Пушкин с волнением следил за событиями в Испании. Для него это случилось не где-то там за тридевять земель. Это пришла и его беда, она касалась его лично.
Какой надеждой была испанская революция, «испанский пример», заразивший чуть не всю Европу! Надеждой пожить в лучшем, изменившемся мире. И что же? Всё попрано, растерзано, раздавлено. Мракобесы торжествуют. Оголтелые попы внушают испанскому народу, что либералы — слуги дьявола. И народ им верит. Либералов хватают, вешают. Повешен выданный крестьянами председатель кортесов полковник Риего. Газеты уверяют, что испанский народ встречает французов как своих «освободителей».
Народ, народ, этот сфинкс, эта загадка… Как разгадать её? Какова его роль в неумолимом ходе истории? Кто он — серая безликая масса или… Там, в Испании, равнодушный к военной революции, он не защитил её. А если бы здесь, в России…
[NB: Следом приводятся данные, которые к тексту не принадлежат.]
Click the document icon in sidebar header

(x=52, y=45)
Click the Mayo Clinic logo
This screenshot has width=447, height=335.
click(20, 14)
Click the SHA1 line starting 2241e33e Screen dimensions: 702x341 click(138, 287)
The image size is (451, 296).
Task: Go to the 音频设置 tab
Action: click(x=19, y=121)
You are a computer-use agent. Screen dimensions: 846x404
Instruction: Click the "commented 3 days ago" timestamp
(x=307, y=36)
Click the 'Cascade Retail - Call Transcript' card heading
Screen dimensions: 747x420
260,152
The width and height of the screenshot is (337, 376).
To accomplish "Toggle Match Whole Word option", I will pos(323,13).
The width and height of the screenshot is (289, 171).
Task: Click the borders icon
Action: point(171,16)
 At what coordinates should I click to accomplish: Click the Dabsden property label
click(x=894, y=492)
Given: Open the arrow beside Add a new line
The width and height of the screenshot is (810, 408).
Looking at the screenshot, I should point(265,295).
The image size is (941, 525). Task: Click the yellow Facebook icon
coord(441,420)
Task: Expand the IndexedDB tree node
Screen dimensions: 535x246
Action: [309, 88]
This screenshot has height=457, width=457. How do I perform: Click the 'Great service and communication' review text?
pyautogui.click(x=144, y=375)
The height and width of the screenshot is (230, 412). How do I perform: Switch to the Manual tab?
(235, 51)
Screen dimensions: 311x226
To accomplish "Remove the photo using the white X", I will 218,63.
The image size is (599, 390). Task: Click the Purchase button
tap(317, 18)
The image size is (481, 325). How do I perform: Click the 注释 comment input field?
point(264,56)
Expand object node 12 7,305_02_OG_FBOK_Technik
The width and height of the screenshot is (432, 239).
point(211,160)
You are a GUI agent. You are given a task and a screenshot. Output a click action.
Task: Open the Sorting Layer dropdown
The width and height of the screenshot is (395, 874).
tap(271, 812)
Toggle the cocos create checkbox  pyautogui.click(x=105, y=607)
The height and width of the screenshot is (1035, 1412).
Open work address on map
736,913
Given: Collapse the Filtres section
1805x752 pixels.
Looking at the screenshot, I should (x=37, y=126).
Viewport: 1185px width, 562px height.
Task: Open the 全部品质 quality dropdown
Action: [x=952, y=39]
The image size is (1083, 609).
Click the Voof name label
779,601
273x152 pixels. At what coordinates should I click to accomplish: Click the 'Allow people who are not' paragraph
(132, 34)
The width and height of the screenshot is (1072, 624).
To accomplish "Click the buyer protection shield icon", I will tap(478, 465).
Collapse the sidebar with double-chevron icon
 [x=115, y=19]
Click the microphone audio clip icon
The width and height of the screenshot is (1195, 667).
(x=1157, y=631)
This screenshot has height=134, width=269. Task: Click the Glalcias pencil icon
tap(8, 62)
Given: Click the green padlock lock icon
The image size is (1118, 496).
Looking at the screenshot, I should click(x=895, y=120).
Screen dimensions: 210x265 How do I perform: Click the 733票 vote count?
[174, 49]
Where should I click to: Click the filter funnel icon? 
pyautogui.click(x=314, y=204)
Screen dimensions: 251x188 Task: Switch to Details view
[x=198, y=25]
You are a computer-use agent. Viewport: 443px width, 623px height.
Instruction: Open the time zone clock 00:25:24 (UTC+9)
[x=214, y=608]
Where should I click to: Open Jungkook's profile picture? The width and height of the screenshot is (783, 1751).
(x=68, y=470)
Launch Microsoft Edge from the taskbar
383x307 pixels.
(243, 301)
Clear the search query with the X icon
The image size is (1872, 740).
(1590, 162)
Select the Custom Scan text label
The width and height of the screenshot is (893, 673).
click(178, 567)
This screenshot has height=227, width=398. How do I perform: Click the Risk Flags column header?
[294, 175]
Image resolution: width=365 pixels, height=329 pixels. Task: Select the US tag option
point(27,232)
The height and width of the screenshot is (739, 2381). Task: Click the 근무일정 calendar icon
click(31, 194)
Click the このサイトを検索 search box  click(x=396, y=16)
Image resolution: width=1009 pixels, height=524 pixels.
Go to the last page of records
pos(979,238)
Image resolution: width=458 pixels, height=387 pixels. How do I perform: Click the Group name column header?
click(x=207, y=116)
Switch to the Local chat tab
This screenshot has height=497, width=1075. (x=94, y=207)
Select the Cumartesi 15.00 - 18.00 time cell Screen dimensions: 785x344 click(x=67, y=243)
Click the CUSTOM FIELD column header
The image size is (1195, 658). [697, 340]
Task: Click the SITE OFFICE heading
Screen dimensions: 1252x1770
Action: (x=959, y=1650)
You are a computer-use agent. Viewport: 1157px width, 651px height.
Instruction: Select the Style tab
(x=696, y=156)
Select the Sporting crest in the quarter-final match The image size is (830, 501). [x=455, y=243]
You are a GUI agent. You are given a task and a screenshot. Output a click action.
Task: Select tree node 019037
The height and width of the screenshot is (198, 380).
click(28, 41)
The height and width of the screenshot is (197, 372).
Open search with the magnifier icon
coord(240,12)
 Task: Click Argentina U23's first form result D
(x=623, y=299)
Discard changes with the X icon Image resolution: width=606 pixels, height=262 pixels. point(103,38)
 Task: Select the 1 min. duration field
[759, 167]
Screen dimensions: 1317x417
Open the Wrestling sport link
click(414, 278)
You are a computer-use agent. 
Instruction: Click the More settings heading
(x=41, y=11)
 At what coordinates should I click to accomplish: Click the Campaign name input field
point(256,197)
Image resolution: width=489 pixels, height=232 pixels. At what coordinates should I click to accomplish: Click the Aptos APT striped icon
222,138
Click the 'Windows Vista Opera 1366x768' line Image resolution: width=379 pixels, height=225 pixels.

Разочарование, сомнения одолевали Пушкина. Неужто он прозрел, а то, былое — заблуждение
Моё беспечное незнанье
Лукавый демон возмутил,
И он моё существованье
С своим навек соединил.
Я стал взирать его глазами.
Мне жизни дался бедный клад,
С его неясными словами
Моя душа звучала в лад.
Взглянул на мир я взором ясным
И изумился в тишине;
Ужели он казался мне
Столь величавым и прекрасным?
Чего, мечтатель молодой,
Ты в нём искал, к чему стремился,
Кого восторженной душой
Боготворить не устыдился?
И взор я бросил на людей,
Увидел их надменных, низких,
Жестоких ветренных судей,
Глупцов, всегда злодейству близких.
Пред боязливой их толпой,
Жестокой, суетной, холодной,
Смешон глас правды благородной,
Напрасен опыт вековой,
Вы правы, мудрые народы,
К чему свободы вольный клич!
Стадам не нужен дар свободы,
Их должно резать или стричь,
Наследство их из рода в роды
Ярмо с гремушками да бич.
И что задевало ещё больнее, ещё больше мучило — недавно случившееся в Кишинёве. Кишинёвский разгром не шёл из головы. Владимира Раевского по-прежнему держали в Тираспольской крепости. Орлов тщетно требовал над собою формального суда. Его попросту оставили «состоять при армии», — то есть числиться в рядах её, пребывая в бездействии. Пушкин знал об этом от наезжавшего в Одессу Липранди. Младший брат Липранди был адъютантом Сабанеева.
Не имея веских доказательств виновности Раевского, Сабанеев всеми способами изыскивал их, не гнушаясь лжесвидетельствами. Он пытался запугать солдат, получить от них нужные ему показания, но солдаты, верные Раевскому, в один голос твердили, что ротный командир учил их (чего в действительности и не было) верой и правдой служить государю. Солдаты не поддавались, а среди юнкеров и офицеров нашлись подлецы, которые из страха и из корысти показывали всё, что требовалось Сабанееву.
Юнкеру Сущеву, видя его бедность, Раевский помогал деньгами, принял в дивизионную школу, избавил от строгого судебного приговора, и этот же Сущев теперь клеветал на него. Поистине нет меры человеческой подлости.
Сабанеев добивался своего, не стесняясь в средствах. На очной ставке, когда Раевский доказал поручику Венжиколуцкому всю нелепость его показаний, тот чуть не со слезами воскликнул:
— Ах, если бы вы знали, что со мною делали! Сущев ещё не к тому меня склонял. А корпусный командир говорил, что я пропаду, если не покажу.
Вскоре Пушкин на себе испытал, как умел действовать Сабанеев.